▶ _課題 A_
Node-REDノードの解説文で「Propertyの場合、」で始まる段落を、要点を残して箇条書きに書き直してください。
▶ _課題 B_
Node-REDノードの解説文について、次の問いに答えてください。
(i) npm installのコマンドは、どのディレクトリに移動してから実行しますか。
(ii) インストールしたノードは、パレットのどのカテゴリに表示されますか。
(iii) 設定画面の一番上にある'Interaction'では、何を指定しますか。
▶ _課題 C_
Node-REDノードの解説文の続きを、最後の文の後から書いてください。
___ 文書抜粋 ___
これをNode-REDから使えるようにするために、次の作業を行います。まず、Node-REDのユーザディレクトリ(通常、ホームディレクトリ内の.node-red)に移動し、そこで下記のコマンドを実行します。

npm install /path/to/node-red-contrib-wotmyfirstledlamp

ここで、/path/to/node-red-contrib-wotmyfirstledlampには、先ほどNode Generatorで作成したノードのソースファイルが入っているディレクトリを書いてください。

このコマンドを実行するとNode-REDにノードがインストールされますので、Node-REDを再起動してください。

作成したノードの使い方#

ノードをインストールすると、Node-REDのパレット(左側のノードのリスト)の"Web of Things"カテゴリに作成したノードが表示されるようになります。

インストールされたノード

このノードをパレットからワークススペース上にドラッグ&ドロップし、ダブルクリックするとノードの設定画面がでてきます。この設定画面をつかって、メッセージを受け取ったときにどのような動作を行うのかの設定を行います。

ノードの設定

一番上の'Interaction'が、Thingに対する相互作用(Property/Action/Event)の指定を行う部分です。

Propertyの場合、ノードがメッセージを受け取るとThingに対して指定したプロパティの読み書きを行い、結果を次のノードに送ります。設定画面では、プロパティの名前と読み書きの種類を指定します。
___ 提供データ ___
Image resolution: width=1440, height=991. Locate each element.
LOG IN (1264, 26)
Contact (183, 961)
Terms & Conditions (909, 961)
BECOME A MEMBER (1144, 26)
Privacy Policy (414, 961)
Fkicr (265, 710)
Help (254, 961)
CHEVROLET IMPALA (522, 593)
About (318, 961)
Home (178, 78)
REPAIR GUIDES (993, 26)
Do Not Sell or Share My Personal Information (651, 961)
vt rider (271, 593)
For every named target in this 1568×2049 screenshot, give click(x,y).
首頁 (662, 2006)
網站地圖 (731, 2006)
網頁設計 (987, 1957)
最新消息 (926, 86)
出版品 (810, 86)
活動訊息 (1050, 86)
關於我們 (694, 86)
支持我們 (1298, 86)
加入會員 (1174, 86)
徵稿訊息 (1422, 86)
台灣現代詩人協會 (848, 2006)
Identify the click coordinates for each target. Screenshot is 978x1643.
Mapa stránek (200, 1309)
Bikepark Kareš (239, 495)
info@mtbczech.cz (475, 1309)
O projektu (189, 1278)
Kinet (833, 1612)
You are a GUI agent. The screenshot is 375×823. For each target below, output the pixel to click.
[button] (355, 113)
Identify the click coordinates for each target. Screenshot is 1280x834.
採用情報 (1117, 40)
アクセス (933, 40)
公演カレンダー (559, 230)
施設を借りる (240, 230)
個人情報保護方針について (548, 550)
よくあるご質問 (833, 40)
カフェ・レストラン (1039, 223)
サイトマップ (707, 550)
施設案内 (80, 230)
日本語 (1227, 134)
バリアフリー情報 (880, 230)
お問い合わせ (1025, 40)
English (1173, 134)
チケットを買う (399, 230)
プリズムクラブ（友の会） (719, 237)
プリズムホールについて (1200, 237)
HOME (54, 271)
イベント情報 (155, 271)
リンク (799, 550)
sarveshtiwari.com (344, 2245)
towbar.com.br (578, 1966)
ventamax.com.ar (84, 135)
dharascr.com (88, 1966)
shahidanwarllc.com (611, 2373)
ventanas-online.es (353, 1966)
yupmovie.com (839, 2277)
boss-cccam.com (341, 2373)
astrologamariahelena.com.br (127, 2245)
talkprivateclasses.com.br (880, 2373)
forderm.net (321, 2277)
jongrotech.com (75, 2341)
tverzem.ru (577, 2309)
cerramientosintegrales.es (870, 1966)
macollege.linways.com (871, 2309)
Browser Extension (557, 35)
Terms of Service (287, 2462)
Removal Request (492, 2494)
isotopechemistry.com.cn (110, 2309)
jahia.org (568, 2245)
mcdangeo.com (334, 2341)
___
▶ _想定解答 A_
- ノードがメッセージを受け取ると、Thingに対して指定したプロパティの読み書きを行う
- その結果を次のノードに送る
- 設定画面では、プロパティの名前と読み書きの種類を指定する

▶ _想定解答 B_
(i) Node-REDのユーザディレクトリ(通常、ホームディレクトリ内の.node-red)
(ii) "Web of Things"カテゴリ
(iii) Thingに対する相互作用(Property/Action/Event)

▶ _想定解答 C_
Actionの場合、ノードがメッセージを受け取るとThingに対して指定したアクションの起動を行い、結果を次のノードに送ります。設定画面では、アクションの名前を指定します。

Eventの場合には、Thingでイベントが発生すると、イベントの内容を含んだメッセージを次のノードに送ります。設定画面ではイベントの名前を指定します。

また、各相互作用を実行する際に使用するAPIエンドポイントが複数ある場合は、'Form'から適切なものを選びます。このチュートリアルで使用しているThingには、それぞれ1つずつのAPIエンドポイントしかないため、ここの選択は不要です。

最後の'Node name'の欄は、エディタ上で表示されるノードの名前を指定します。同じThingに対するノードが多数あるとき、あるいはノードのデフォルト名がわかりづらい場合などにわかりやすい名前をつけるとよいでしょう。

ランプの状態を表示する#

最初に単純な例として、ランプの状態を読み取るフローを作成しましょう。このThingは、"LED Status"というプロパティを持っているので、これを読み取るフローを作成します。

まず、MyFirstLEDLampのノードをパレットからワークスペースにドラッグ&ドロップし、ダブルクリックして設定画面を開きます。設定画面では下記のように設定してください

  • Interaction: Property
  • Name: LED status
  • Access: Read
  • Form: nosec http://....
  • Node name: ランプの状態を読む

ランプの状態を読むための設定

次に、このノードにメッセージを送るためのノードと、このノードが出力するメッセージを表示するためのノードを前後に追加します。

ランプの状態を表示するフロー

パレットから、injectノードとdebugノードをそれぞれワークスペース上にドラッグ&ドロップし、injectノードの出力をThingのノードの入力に、Thingのノードの出力をdebugノードの入力につなげます。なお、injectノードはデフォルトではタイムスタンプをメッセージとして出力しますが、プロパティを読むThingのノードはメッセージの内容を無視しますのでデフォルトのままで問題ありません。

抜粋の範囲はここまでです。